A friend of mine recently said (and by said I mean typed through the Internet) something poignant to me.
“Don’t compare your ‘behind the scenes’ to everyones ‘highlight reel’ ”
I cannot tell you how much this simple sentence has changed me. Of course! Right? It seems so incredibly uncomplicated. Except it’s not.
We love to compare ourselves to just about anything and anyone, and nowadays it’s so easy to get sucked into the vortex of Pinterest and Facebook and Instagram (et al).
You might find yourself thinking things like:
- Do my cookies look as delicious?
- Are my children making crafts as beautiful?
- Why didn’t that 24 step process of ‘make your own cleaning products’ work for me?! It had 5700 re-pins!
- Why didn’t our vacation look as amazing as [that person] on facebook?
These are dangerous thoughts. They make us feel ambitious and competitive but they set the bar so impossibly high that it’s no wonder we fall flat on our faces.
Let me start off this cozy little sharing circle, mmkay? We’re safe here! And then you tell me about your revelation!
Let me take you way back in time to January 20th 2013.
I had a 6.5 year old, a 3.5 year old and a 6 week old baby. It had snowed enough to keep us inside nearly every day since he was born (except to drop off and pick up from school) but not enough to accumulate into anything useful.

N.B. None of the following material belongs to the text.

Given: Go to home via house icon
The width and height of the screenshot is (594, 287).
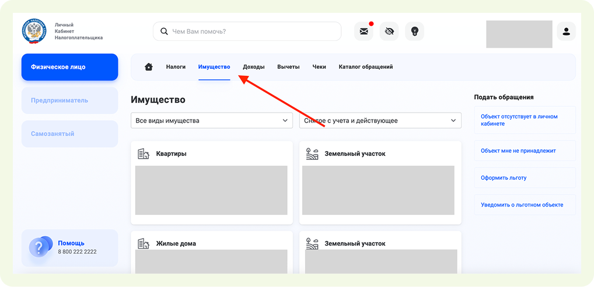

My eldest son had begun giving me looks of pure hatred as I continued to lock him in the house, afraid for my sanity if I tried to take three children anywhere. My daughter on the other hand happily became one with the television set. I realized this when she was sitting at the dining room table eating cheerios and reciting My Little Pony episodes. (Not lines, full episodes).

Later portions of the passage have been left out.